Iterator of all certificate files

[charlespierce]

Hi! I'm looking into a downstream issue where a user is having trouble getting their corporate root certificate to work in my project. I believe I've narrowed it down to the same root cause as rustls/rustls-native-certs#28: Namely that probe() short-circuits as soon as it finds a matching certificate file and so it doesn't find the custom file that was installed in one of the lower-precedence directories / filenames.

I'm not too familiar with the specific behaviors, however based on the suggestion in that issue (to aggregate all possible certificate files), would it make sense to provide an API for iterating over all the existing certificate files in precedence order? Currently the directories are exposed, but the files within those directories are an internal detail of probe().
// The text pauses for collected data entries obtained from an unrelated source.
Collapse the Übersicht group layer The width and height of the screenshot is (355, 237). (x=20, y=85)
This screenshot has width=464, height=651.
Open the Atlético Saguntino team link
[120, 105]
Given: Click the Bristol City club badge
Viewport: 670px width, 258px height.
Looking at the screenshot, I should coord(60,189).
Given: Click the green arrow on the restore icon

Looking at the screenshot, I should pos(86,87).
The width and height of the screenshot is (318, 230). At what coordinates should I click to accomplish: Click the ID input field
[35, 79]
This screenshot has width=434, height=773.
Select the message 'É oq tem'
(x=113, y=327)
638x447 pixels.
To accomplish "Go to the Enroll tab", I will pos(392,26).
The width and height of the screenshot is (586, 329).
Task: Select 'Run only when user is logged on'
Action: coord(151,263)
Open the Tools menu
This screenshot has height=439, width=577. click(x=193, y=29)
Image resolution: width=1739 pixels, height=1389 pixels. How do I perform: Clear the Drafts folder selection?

I'm happy to do the work of submitting a PR, however I want to check up-front if that's something that even makes sense, or if there's a better way to make sure the custom certificates are detected? For reference, the end user's custom certificate works perfectly within other utilities like wget, curl, etc., it's only within a Rust app using rustls-native-certs (which in turn relies on openssl-probe) that things are not working. So I believe something in the process is not quite matching the behavior of other programs as far as detecting the appropriate root certificates.

[djc]

@charlespierce is this is still an issue for you? The rustls team recently took over maintenance of this crate and we're re-organizing things a bit in #41. There's also discussion on FreeBSD specifically in #39.

[charlespierce]

Hi @djc, thanks for checking! I'm not actually sure if this is still an issue given the fixes / changes you linked. I haven't had much time to maintain the project that kicked this issue off for me, so I think given the age and the changes that have happened in the interim, it's safe to close this until/unless it comes up for someone else.